Unlike last year’s animated short anthology Star Wars: Visions , which provides a one-off yarn that strays far from the franchise’s core storyline, The Legend of the Jedi Depends Relationship to specific events, characters and well understood from other Star Wars properties; not like The Mandalorian The full show, The Legend of the Jedi doesn’t have enough time to build an intricate world and its own cast. It’s somewhere in between, while being too light-hearted about the narrative and too full of legends to stand on its own.

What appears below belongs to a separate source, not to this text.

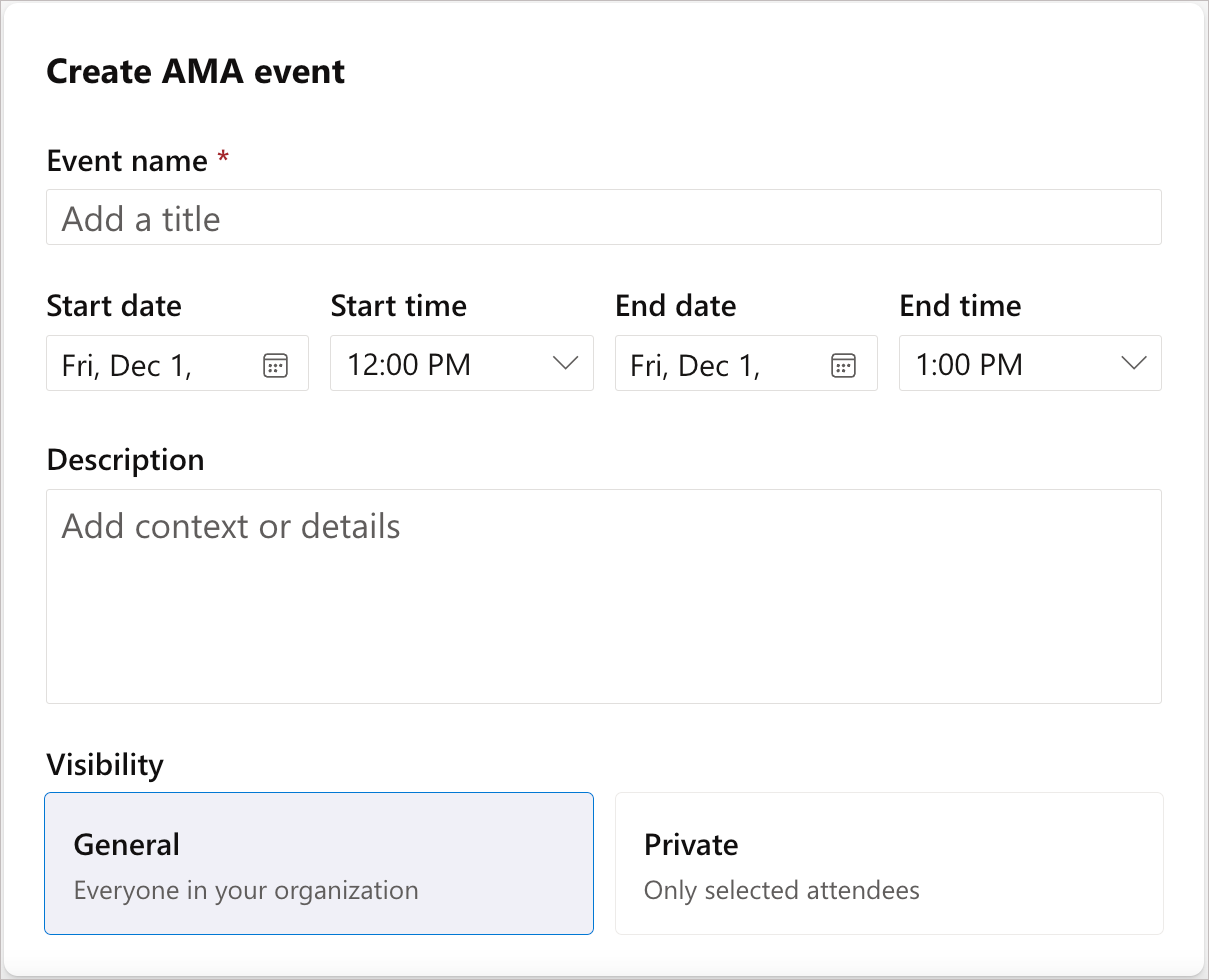
Task: Select the Private visibility option
Action: click(x=889, y=863)
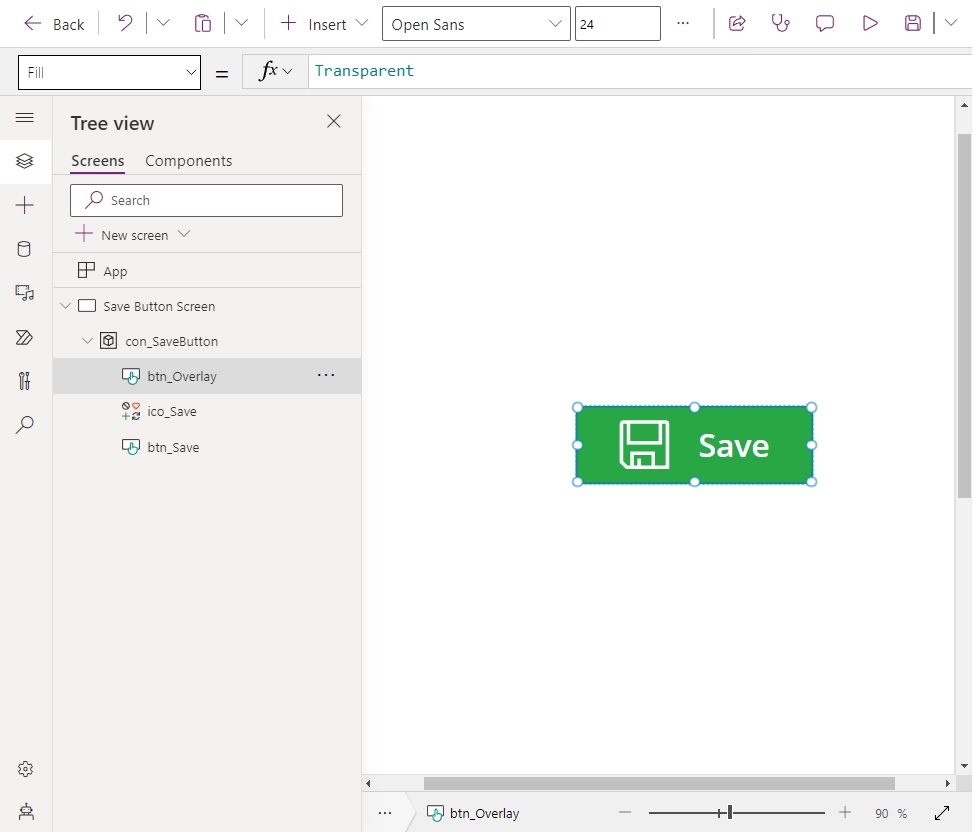Open the Screens tab
The image size is (974, 832).
pyautogui.click(x=97, y=160)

Not that any individual part is particularly incomprehensible on a plot level. Just run 10 to 10 minutes, they don’t have time for complicated twists anyway. But, for example, the emotional impact of an episode about Anakin’s mentoring of Ahsoka will be severely diminished for those who know very little about their relationship in the first place. For viewers who have trouble remembering what Qui-Gon King or Palpatine did in the prequels, Dooku’s big picture of turning villains seems to be missing an important part.

That said, Star Wars fans of any level can find something to appreciate. Combined, these six episodes trace the decline of the Galactic Republic as it descends into greed, corruption, and ultimately a violent tyranny, often screwed up through the voices of ordinary citizens.

At this point, it is cliché to compare events from the Star Wars prequel era to our current political climate. But the apparent similarities do bring relevant brilliance to the Jedi story , as characters complain that the Jedi “mainly maintain law and order for the rich and powerful,” or Their politicians are selling natural resources for personal wealth. They also point out that understanding of cosmic morality goes well beyond the “Jedi good, Sith bad” dichotomy that largely defines the film.

As with any Star Wars adventure, these stories provide ample opportunity to explore with its own flora, fauna and A different planet for architectural habits; I was particularly drawn to the pretty light bulbs blasting dandelion-like bubbles on Ahsoka’s home planet of Ten Miles. Meanwhile, just like in The Bad Batch, the subtle textured style of the animation gives the world and its inhabitants a warm touch, as if they were carved by hand from wood Drawn, not cooked on a computer; in this case, the slight stiffness of their movements looks more like a feature than a bug.

If neither Ahsoka nor Dooku feel fleshed out in The Legend of the Jedi , both are fun enough to be Catch 10 – They’re each here asking for minutes of our time – Did you know Ahsoka is already planning a reality show next year The form returns for a spinoff starring Rosario Dawson and created by Filoni, in case you want to get to know her better. (Star Wars did not dominate the series by not cross-promoting its title.)

Maybe The Legend of the Jedi is best understood as a set of sketches: beautiful in some light, fun as an exercise, but lacking in rich colors and shadows , making it a complete work in itself.